Defesa de Lalau quer que STJ reavalie pedido de liberdade do ex-juiz

Ex-magistrado vinha cumprindo pena em prisão domiciliar até segunda, quando voltou ao regime fechado

Ricardo Chapola, O Estado de S. Paulo

27 de março de 2013 | 16h42

SÃO PAULO - A defesa do ex-juiz Nicolau dos Santos Neto - o Lalau - vai recorrer da decisão do Superior Tribunal de Justiça (STJ), que negou o pedido do habeas corpus para a soltura do ex-magistrado. Lalau está preso na Superintendência da Polícia Federal em São Paulo desde segunda-feira. Antes de voltar ao regime fechado no começo da semana, ele cumpria a pena em casa.
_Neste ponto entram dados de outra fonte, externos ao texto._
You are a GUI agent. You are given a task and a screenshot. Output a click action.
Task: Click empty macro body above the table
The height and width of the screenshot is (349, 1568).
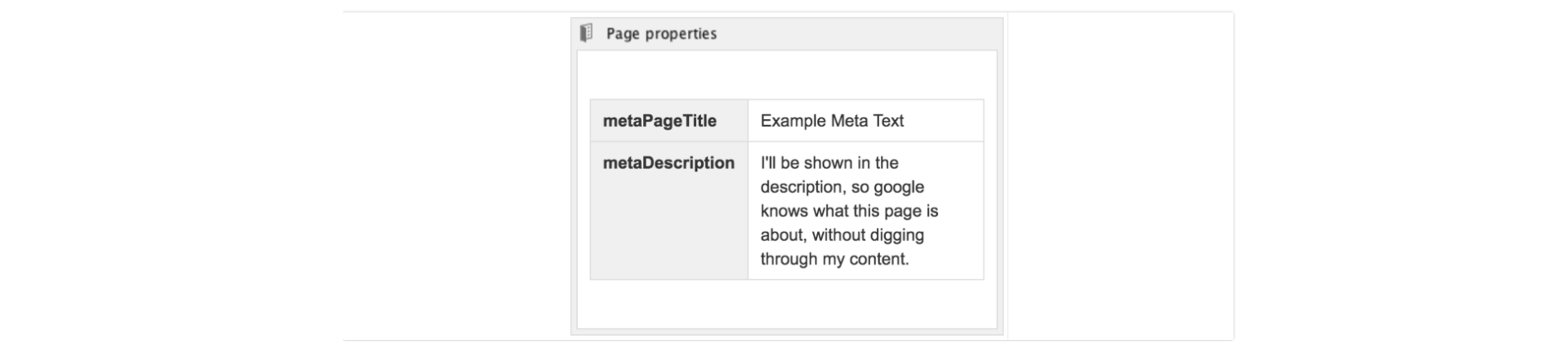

O advogado de Lalau, Francisco de Assis Pereira, disse que fundamenta novo recurso questionando a determinação do ministro do STJ, Og Fernandes, por ter tomado uma decisão com base numa falta grave que ainda não teve trânsito em julgado.

"Nosso recurso é uma espécie de pedido de reconsideração do habeas corpus. O STJ decidiu se baseando numa falta grave (cometida pelo ex-juiz) que ainda não foi transitada em julgada. Isso não pode", afirmou Pereira.

Para Fernandes, a revogação da prisão domiciliar determinada pelo Tribunal Regional Federal da 3ª Região (TRF) se deveu à identificação de fatos que dizem respeito diretamente à prisão domiciliar então usufruída pelo ex-juiz, ou seja, em referência à instalação de câmeras de vigilância para o monitoramento dos agentes policiais encarregados de sua fiscalização. O caso foi revelado pelo Estado.

Fernandes destacou que Lalau inverteu a lógica de vigilância estatal no cerceamento da liberdade, ao passar a vigiar o encarcerador.

O ex-magistrado foi condenado pelo desvio de R$ 169 milhões da obra de construção do Fórum Trabalhista de São Paulo.